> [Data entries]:
= Beginning of Section =

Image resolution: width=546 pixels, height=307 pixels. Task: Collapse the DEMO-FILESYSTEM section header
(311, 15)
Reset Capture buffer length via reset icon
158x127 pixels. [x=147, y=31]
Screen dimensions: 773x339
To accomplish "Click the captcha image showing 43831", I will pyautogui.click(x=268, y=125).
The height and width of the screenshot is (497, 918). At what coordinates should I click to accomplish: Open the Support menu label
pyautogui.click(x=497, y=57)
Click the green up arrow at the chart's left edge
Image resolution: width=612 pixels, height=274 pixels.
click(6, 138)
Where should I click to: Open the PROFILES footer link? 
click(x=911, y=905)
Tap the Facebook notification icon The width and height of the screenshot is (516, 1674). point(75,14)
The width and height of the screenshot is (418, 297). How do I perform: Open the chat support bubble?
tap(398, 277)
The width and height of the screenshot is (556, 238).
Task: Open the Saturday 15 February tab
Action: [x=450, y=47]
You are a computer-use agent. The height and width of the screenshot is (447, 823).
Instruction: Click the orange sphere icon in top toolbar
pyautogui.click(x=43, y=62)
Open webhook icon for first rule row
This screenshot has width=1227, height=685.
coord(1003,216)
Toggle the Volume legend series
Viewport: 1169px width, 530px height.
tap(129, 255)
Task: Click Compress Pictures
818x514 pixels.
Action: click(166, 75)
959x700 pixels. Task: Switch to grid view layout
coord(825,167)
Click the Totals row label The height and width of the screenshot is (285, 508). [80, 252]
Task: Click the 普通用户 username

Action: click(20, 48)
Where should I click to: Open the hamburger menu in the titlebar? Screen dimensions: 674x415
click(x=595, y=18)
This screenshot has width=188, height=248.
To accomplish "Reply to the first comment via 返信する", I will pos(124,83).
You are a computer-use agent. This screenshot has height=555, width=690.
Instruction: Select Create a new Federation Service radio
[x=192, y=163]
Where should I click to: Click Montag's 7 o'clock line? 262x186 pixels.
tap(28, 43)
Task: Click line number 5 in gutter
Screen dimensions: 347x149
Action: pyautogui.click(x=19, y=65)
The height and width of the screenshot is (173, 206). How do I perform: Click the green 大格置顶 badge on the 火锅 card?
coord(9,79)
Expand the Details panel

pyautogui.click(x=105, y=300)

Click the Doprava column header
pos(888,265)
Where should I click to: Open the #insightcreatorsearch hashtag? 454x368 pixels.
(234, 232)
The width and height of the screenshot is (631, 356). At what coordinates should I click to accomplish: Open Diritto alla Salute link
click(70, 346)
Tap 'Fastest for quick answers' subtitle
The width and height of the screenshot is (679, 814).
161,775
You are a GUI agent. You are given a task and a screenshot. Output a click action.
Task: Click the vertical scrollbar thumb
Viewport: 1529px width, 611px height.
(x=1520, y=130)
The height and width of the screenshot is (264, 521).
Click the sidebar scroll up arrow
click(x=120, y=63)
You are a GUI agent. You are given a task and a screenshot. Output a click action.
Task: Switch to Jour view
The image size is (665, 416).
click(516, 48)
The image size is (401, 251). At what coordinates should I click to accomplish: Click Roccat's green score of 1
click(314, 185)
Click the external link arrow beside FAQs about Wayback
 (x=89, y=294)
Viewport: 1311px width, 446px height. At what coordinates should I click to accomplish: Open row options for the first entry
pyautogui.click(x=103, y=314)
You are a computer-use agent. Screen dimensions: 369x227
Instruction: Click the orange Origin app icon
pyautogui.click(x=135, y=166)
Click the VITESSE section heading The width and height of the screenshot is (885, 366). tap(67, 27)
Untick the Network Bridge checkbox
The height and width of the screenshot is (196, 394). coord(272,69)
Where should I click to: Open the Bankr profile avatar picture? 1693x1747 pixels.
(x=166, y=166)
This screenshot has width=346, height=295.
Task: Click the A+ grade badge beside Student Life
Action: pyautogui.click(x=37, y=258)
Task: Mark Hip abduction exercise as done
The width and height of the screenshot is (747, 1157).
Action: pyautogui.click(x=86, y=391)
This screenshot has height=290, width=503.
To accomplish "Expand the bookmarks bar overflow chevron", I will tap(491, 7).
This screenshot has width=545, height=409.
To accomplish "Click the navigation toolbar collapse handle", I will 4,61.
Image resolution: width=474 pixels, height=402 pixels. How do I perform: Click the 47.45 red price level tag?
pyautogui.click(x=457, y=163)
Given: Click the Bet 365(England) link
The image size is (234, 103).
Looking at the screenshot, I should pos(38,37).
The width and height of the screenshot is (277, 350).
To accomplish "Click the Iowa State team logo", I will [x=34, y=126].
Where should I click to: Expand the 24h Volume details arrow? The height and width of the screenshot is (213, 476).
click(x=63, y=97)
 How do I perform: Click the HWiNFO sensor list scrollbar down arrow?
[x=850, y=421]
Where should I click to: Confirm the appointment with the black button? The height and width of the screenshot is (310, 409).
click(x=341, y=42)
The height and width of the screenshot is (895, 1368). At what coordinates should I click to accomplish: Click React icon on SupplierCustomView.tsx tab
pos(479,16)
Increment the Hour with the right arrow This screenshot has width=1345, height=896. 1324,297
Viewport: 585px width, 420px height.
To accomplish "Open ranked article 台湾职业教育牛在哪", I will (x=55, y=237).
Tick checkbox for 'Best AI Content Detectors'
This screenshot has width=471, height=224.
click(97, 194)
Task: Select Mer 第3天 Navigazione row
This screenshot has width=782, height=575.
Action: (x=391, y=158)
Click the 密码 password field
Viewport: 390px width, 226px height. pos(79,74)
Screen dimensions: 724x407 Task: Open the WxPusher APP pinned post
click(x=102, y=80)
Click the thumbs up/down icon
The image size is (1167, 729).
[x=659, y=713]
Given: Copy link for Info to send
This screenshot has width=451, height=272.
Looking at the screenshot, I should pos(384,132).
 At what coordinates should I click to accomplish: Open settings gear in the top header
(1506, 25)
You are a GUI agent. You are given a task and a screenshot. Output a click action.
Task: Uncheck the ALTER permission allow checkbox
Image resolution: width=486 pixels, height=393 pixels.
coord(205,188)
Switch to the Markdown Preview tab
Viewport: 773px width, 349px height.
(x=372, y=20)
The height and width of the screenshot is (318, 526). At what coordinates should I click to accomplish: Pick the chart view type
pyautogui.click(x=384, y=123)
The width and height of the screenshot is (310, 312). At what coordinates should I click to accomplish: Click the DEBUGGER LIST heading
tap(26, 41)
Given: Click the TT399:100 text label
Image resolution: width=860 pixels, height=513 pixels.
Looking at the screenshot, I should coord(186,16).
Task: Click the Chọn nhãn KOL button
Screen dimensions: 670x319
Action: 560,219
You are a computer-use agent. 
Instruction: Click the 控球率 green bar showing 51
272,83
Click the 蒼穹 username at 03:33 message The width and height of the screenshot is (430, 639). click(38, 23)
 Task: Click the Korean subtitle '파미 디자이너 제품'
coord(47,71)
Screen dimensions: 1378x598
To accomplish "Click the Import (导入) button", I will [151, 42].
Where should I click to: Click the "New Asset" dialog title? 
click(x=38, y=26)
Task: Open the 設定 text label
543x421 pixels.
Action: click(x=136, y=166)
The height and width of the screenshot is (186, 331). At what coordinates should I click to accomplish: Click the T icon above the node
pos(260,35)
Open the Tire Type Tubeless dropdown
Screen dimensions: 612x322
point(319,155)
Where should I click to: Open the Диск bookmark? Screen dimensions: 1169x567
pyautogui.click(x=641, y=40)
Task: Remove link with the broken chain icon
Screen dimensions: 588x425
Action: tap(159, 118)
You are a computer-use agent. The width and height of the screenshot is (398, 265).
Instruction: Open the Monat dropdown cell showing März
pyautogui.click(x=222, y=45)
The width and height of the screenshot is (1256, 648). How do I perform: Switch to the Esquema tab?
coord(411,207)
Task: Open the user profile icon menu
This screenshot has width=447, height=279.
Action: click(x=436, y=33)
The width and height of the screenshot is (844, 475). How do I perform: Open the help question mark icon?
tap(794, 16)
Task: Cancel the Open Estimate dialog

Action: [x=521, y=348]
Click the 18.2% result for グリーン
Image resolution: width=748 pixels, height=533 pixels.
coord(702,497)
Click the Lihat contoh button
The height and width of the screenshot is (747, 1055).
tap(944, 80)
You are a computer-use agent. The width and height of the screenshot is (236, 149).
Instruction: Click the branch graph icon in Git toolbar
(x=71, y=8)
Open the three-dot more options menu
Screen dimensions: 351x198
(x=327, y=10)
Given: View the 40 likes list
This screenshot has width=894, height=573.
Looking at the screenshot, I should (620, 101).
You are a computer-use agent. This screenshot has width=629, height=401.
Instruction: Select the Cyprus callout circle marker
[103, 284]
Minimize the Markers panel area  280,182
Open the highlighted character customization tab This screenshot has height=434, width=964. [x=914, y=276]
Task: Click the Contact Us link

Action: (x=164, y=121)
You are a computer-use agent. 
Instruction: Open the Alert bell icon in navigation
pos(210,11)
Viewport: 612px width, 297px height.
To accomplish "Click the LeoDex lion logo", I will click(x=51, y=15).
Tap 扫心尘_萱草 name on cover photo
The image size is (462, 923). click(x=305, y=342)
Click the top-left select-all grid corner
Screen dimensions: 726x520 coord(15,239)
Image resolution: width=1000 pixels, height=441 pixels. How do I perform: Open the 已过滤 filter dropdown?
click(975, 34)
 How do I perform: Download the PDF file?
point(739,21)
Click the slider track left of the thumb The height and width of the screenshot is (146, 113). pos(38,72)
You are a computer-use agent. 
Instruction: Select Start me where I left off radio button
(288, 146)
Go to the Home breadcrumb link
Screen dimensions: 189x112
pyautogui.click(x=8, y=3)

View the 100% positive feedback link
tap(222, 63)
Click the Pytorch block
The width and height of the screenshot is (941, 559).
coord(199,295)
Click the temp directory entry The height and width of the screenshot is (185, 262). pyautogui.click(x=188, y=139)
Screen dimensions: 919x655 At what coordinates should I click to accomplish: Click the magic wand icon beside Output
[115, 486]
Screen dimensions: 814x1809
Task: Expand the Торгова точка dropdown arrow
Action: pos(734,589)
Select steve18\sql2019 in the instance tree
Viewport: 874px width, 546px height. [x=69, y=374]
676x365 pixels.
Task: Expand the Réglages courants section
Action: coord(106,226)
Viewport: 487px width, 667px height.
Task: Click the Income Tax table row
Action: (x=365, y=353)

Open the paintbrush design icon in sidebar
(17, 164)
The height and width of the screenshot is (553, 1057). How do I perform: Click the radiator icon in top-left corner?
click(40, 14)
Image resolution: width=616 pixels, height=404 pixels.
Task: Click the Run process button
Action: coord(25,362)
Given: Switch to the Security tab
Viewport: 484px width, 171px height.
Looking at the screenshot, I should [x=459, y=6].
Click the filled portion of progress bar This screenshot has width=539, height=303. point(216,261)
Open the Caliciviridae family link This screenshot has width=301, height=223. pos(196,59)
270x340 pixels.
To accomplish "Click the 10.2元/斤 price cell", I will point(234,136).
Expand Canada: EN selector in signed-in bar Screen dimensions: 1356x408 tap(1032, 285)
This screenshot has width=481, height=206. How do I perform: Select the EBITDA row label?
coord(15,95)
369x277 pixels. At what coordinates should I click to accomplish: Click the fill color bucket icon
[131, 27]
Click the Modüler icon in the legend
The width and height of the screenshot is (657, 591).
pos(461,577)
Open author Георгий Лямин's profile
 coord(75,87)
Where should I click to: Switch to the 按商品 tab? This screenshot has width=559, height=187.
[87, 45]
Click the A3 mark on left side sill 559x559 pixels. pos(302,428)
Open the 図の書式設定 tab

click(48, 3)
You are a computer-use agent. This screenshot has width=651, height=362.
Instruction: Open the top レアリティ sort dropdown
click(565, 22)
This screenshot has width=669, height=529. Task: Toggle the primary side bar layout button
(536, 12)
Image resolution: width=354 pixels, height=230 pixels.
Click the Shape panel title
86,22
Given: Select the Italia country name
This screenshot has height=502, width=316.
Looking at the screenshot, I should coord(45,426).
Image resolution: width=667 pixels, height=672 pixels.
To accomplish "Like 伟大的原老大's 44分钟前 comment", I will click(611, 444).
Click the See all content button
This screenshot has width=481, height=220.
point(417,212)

= End of Section =

> [Task objective]: Some lines above contain the word "text". Copy each of them.

> [Your solution]:
Given: Click the TT399:100 text label
Task: Open the 設定 text label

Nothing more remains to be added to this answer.